以下はラドゥ・ルプーさんのピアノとの共演で,モーツァルトのピアノ協奏曲2曲が演奏されました。ルプーさんといえば「1000人に1人のリリシスト」というキャッチフレーズが昔からよく使われており,いつまでも若い印象があったのですが,いつの間にか,ベテランと呼んでもよいような年齢になっていました。ただし,ステージ上の雰囲気を見ているとスターピアニストという感じではなく,かなり内向的でとっつきにくいような雰囲気がありました。この辺は,中村紘子さんがエッセーにも書いているとおりピアニストには,一風変わった人が多い,ということがあてはまるのかもしれません。

モーツァルトの曲は,2曲ともルプーさんが弾き振りをする形でした。手が空いている時には必ず手を動かしていたので(右手で弾きながら,左手で指揮をしたりしていました),ルプーさん自身,指揮にかなり関心があるのかもしれません。ピアノの椅子は,オーケストラ奏者と同じ背もたれのある椅子を使っていました。また,グランド・ピアノの蓋が完全に取り払われていました。意図はよくわからなかったのですが,ピアノ協奏曲の演奏でこういうのを見ることはあまりありません。

第17番は,第1楽章がかなりそっけない演奏でした。テンポもかなり速かったと思います。ピアノを叩いてフォルテを出すようなところは皆無で,表情付けもほとんどありませんでした。ピアノを弾く様子を見ても,手抜きにも見えかねないほど,ほとんど力を入れていないような感じでした。それでいて(それだからこそ?),音はとても美しくクリアでしかも粒が揃っていました。カデンツァなどでも派手に弾きまくるようなところはなく,とてもクールな印象でした。第2楽章は,1楽章に比べると味が濃くなりました。1楽章が軽かったのは,2楽章に重点を置くための計算だったのかもしれません。第3楽章は,「明るいのに哀しい」音楽になっていました。ここでは,管楽器とピアノののやりとりも楽しめ,協奏交響曲といった雰囲気になっていました。この楽章は変奏曲なのですが,途中でオーケストラがぐっと音量を落とした後,次の変奏でパッと華やかになるあたりが効果的でした。

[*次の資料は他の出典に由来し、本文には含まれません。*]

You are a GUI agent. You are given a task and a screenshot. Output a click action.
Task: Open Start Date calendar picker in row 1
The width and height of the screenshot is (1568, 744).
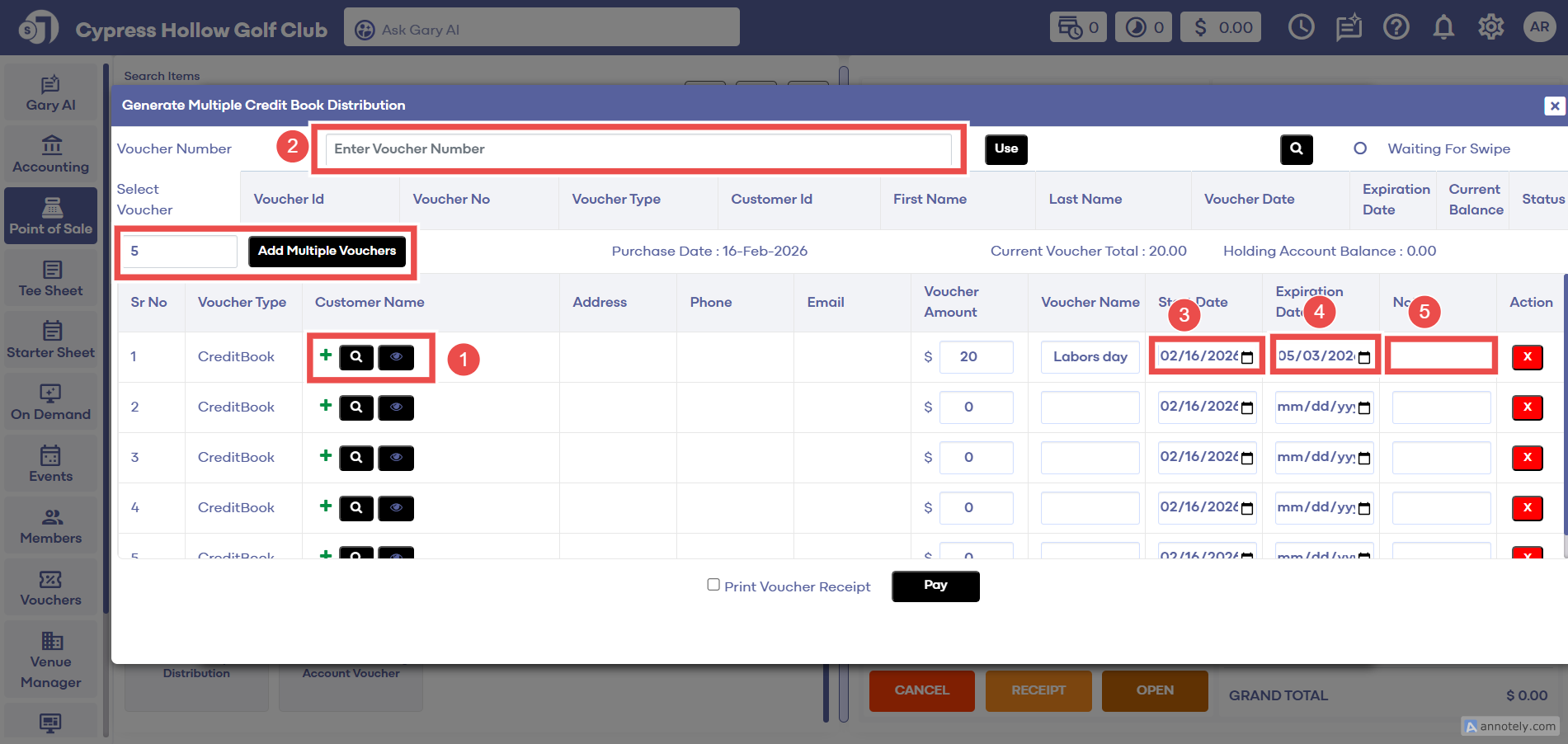pos(1247,358)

第27番も基本的には,同じような演奏でしたが,こちらの方が充実した演奏だったと思いました(この曲の方が聴き慣れているせいもあると思います)。第1楽章冒頭の弦楽器による序奏からして生きていました。そこに管楽器が加わるとパッと一瞬華やかになるのですが,それが,かえってはかなさを感じさせてくれました。ルプーさんのそっけない演奏も,この曲のはかない雰囲気にあっていました。第2楽章の方は,メロディがよりシンプルなので,第17番ほどの味の濃さはありませんでしたが,ピアノのタッチが非常に美しく,やはり「明るいのに哀しい」という晩年のモーツァルト特有の魅力が際立っていました。所々,装飾音符をつけて演奏していましたが,それほどうるさくは感じませんでした。第3楽章も同様の演奏でした。最後の方でピアノ・ソロに弦楽器がそっと加わっていく部分があり,私はこの部分が大好きなのですが,非常にデリケートに演奏されており,さすがECOだと思いました。ルプーさんは,演奏中フルートのベネットさんの方を見ていることが多かったのですが,合いにくいところでもあったのでしょうか。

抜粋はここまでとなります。